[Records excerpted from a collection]
________________________________________
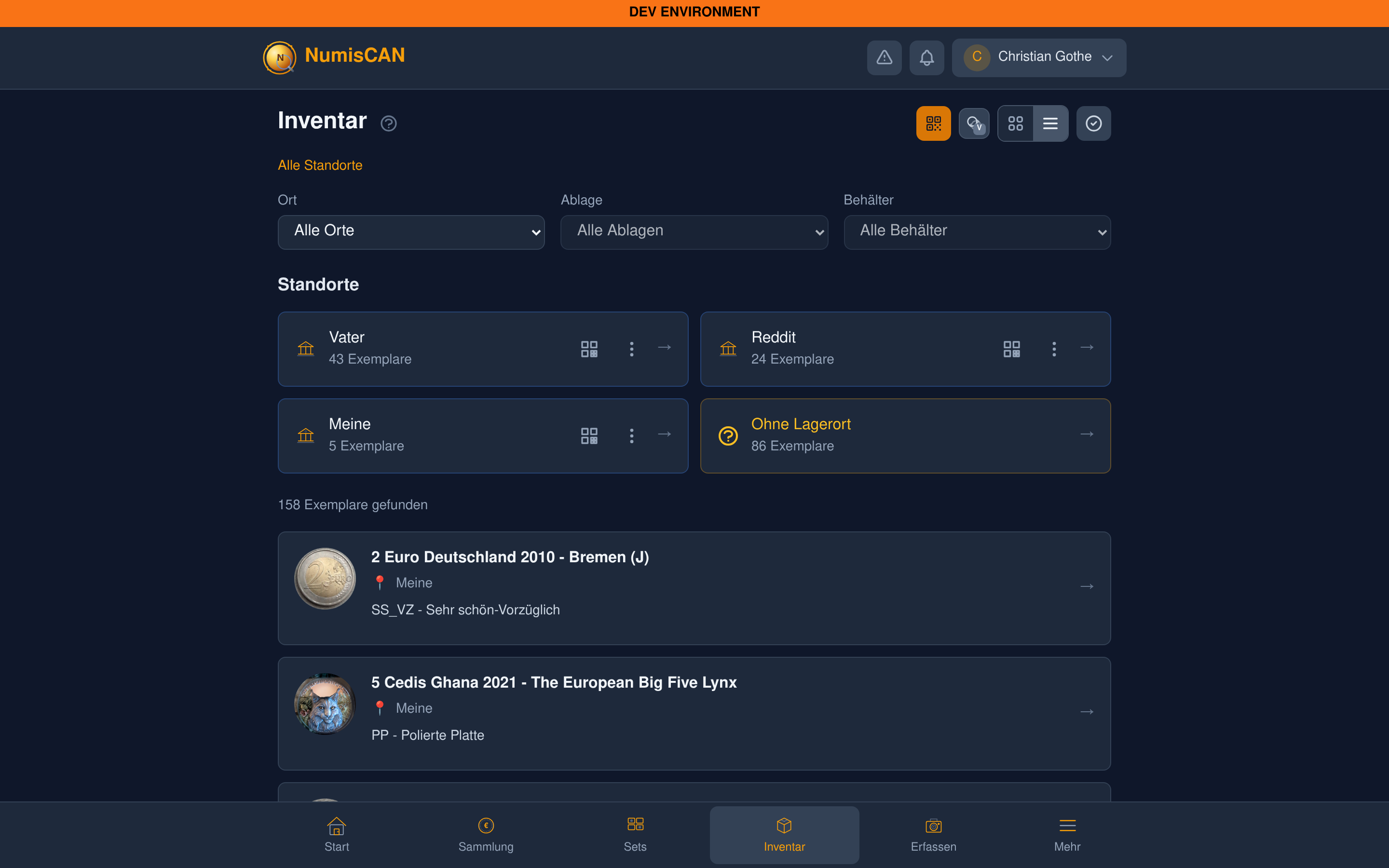The width and height of the screenshot is (1389, 868).
Task: Open the Alle Ablagen dropdown
Action: pos(694,232)
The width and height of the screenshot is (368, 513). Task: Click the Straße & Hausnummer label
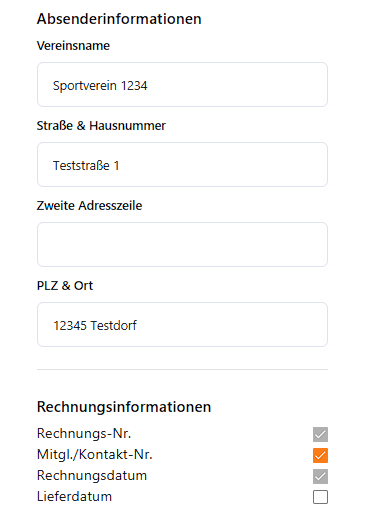coord(101,126)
________________________________________
> _TASK PROMPT_
All lines from the one containing "The width and height of the screenshot is (368, 513)." to the last line of the records above, both included, need to be repeated word for word; omit the pictures.

> _TASK OUTPUT_
The width and height of the screenshot is (368, 513). Task: Click the Straße & Hausnummer label
coord(101,126)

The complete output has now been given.